Письмо В. Н. Орлову, 17.11.1961

[...] С Буниным - живым - я простилась в 1936 г., на Лазурном побережье, в нестерпимо жаркий июльский день, в белом от зноя дворике маленького, похожего на саклю и так же прилепившегося в горе - домика, купленного на "нобелевские" деньги. Под пальмой - от которой тени не больше, чем от дюжины ножей. Невысокий, мускулистый, жилистый, сухощавый старик (солько ему лет тогда было? Не  так уж много...) с серебряной, коротко стриженной головой, крупным носом, брезгливой губой, светлыми, острыми глазами - поразительными, добела раскаленными! одетый в холщовую белую рубашку, парусиновые белые штаны, обутый в "эспадрильи" на босу ногу (а оставался щеголеватым и в этой одежке!), говорил мне: "Ну куда ты, дура, едешь? Ну зачем? Ах, Россия? А ты знаешь Россию? Куда тебя несет? Дура, будешь работать на макаронной фабрике... ("почему именно на макаронной, Иван Алексеевич?!") - на ма-ка-ронной. Потом тебя посадят... ("меня? за что?") - а вот увидишь. Найдут за что. Косу остригут. Будешь ходить босиком и набьешь себе верблюжьи пятки!.. ("Я?! верблюжьи?!") ... Да. Знаешь, что надо? Знаешь? Знаешь? Знаешь? Выйти замуж за хорошего - только чтобы не молодой! не сопляк! - человека и... поехать с ним в Венецию, а? В Венецию". И потом долго и безнадежно говорил про Венецию - я отвечала, а он не слушал, а смотрел сквозь меня, в свое прошлое и в мое будущее; потом встал с каменной скамейки, легко вздохнул, сказал - "ну что ж, Христос с тобой!" и перекрестил, крепко вжимая этот крест в лоб мне, и в грудь, и в плечи. Поцеловал горько и сухо, блеснул глазами, улыбнулся: "Если бы мне - было - столько - лет, сколько тебе,  - пешком бы пошел в Россию, не то, что поехал бы - и пропади оно все пропадом!"
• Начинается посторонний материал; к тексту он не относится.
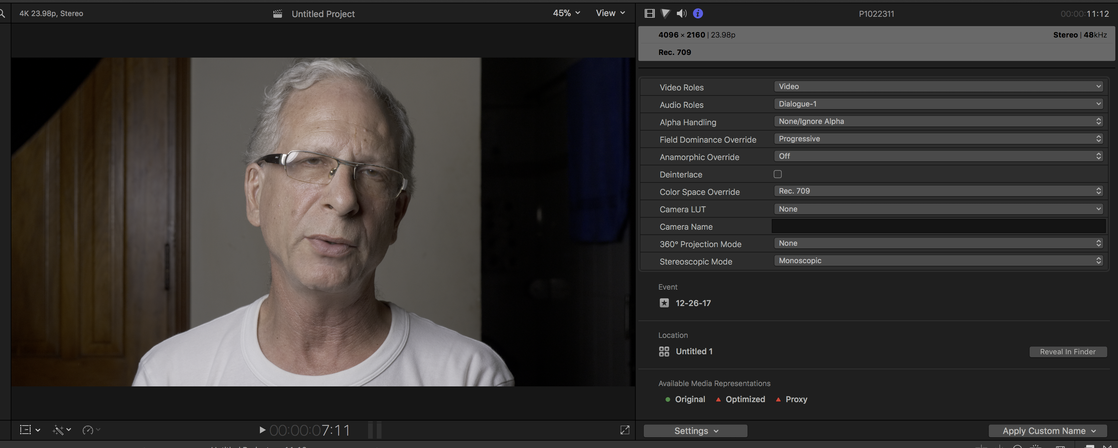Select the Info inspector icon

coord(698,13)
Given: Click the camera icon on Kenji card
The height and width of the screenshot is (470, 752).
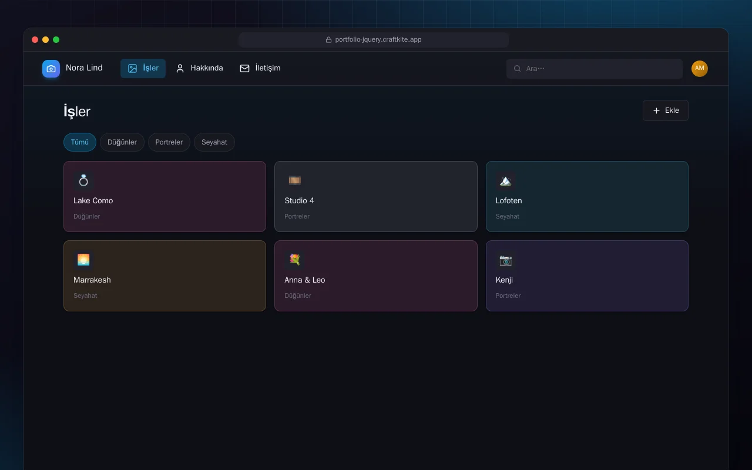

Это "все пропадом" - была "неповторимая панорама" сказочного городка Канны, там, внизу, - и эмалевое Средиземное море, и сердоликовые горы вдали, и потрясающей чистоты и пустынности небо, и воздух, душный от запаха цветов (неподалёку були громаднейшие цветочные плантации фирмы "Коти").

Да, да. И пошла я, и поехала - и все было, кроме "макаронной фабрики", если не считать мою работу в "Жургазобъединении" под руководством Кольцова именно выпусканием в свет макаронных изделий? - и кроме Венеции. Был и "верблюжьи пятки", и голова, стриженная под машнку в тифу, - и даже муж был - такой, который даруется единожды в жизни, да и то не всякой! Его расстреляли в последние дни Бериевского царствования, накануне падения всех этих колоссов на глиняных ногах... [...]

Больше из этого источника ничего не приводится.